→ Directive: Collect every line in the entries below that contains the string "resolution", treating uppercase and lowercase as different.

→ Source records:
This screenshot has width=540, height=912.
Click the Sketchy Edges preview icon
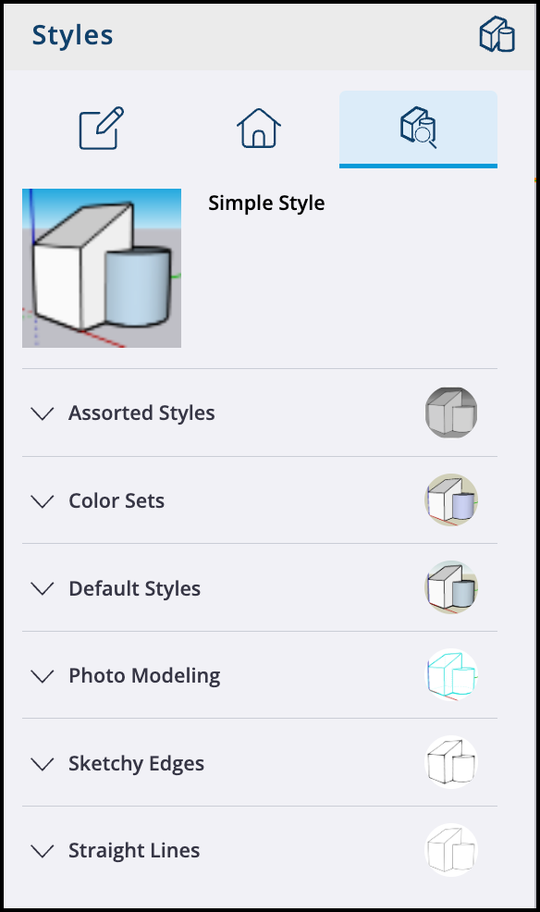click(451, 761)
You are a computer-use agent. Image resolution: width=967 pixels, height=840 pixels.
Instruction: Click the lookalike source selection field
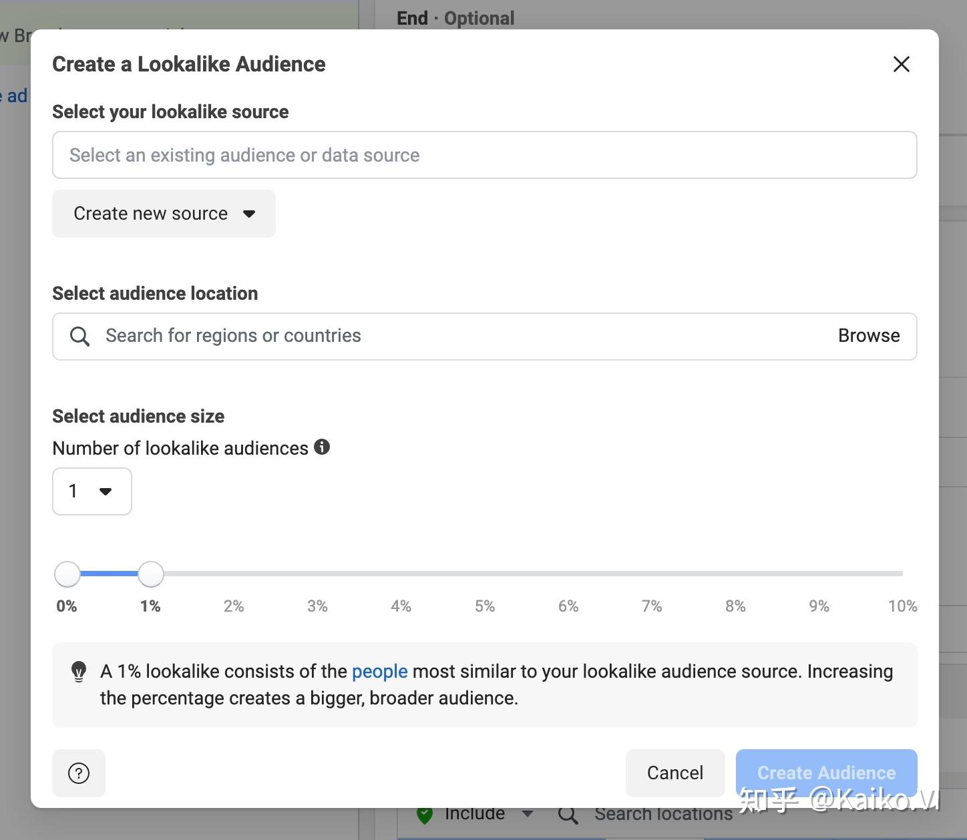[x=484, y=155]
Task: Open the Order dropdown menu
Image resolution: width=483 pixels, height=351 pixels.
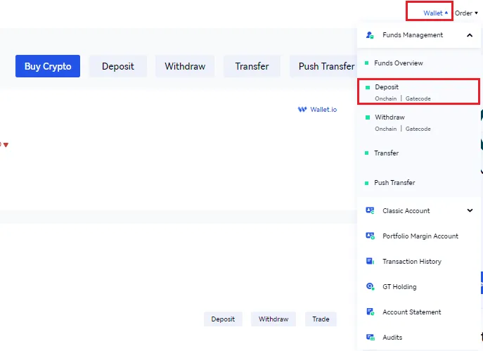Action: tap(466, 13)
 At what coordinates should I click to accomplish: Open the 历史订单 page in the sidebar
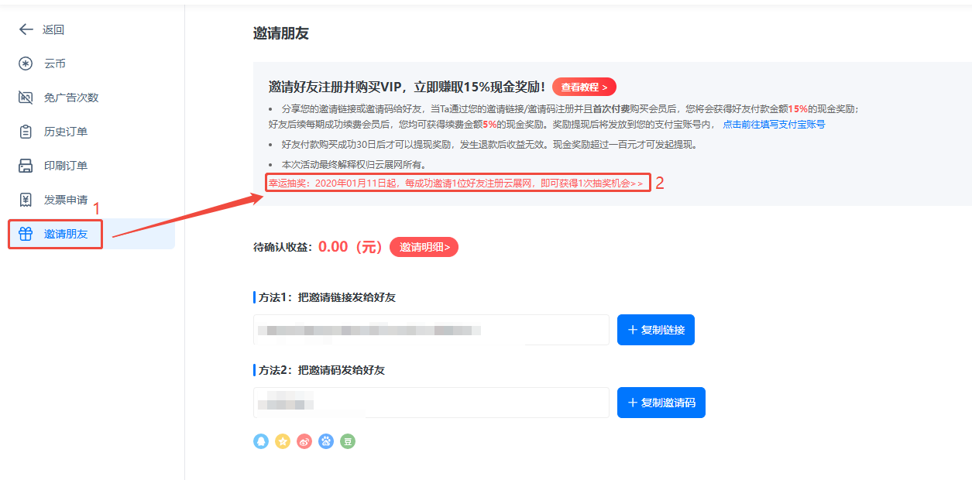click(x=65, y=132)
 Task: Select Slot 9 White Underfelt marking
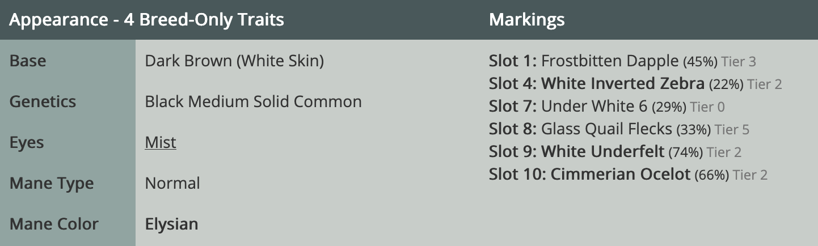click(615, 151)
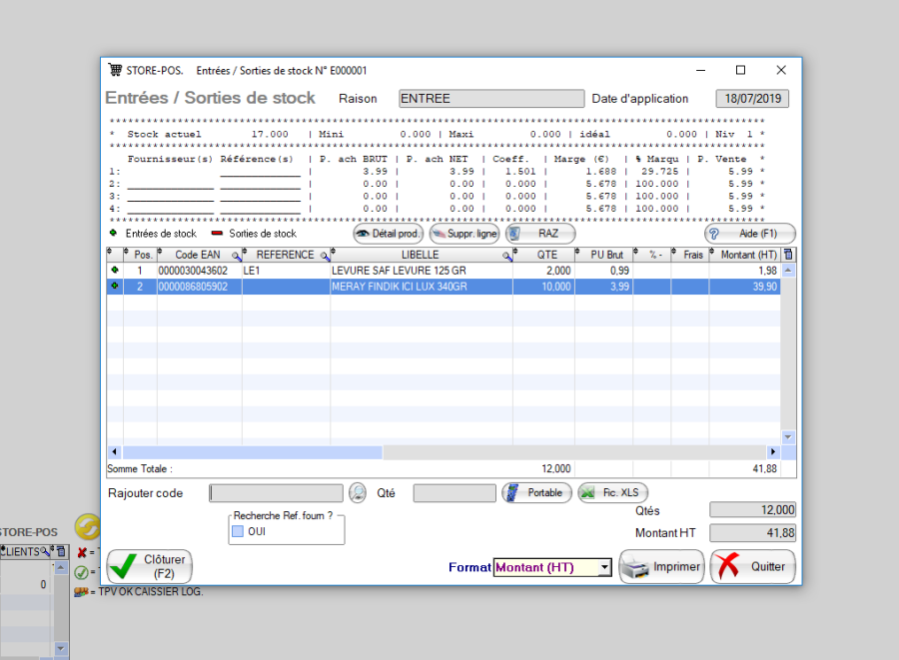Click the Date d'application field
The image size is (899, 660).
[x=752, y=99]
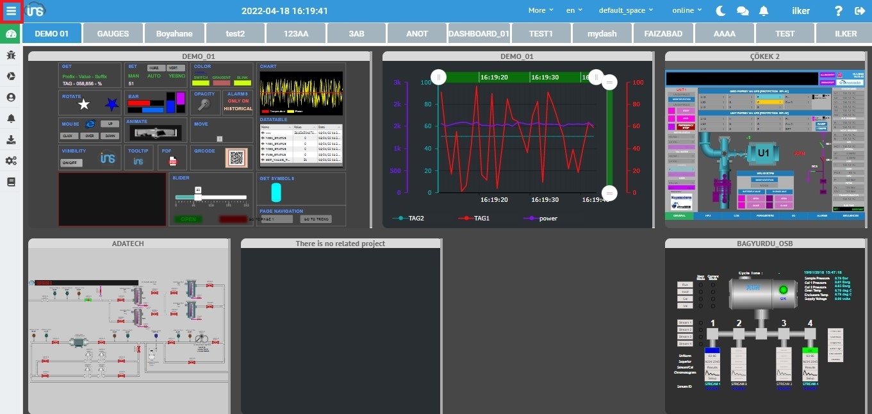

→ Finished exercise:
You are a computer-use agent. Image resolution: width=967 pixels, height=840 pixels.
Image resolution: width=483 pixels, height=351 pixels.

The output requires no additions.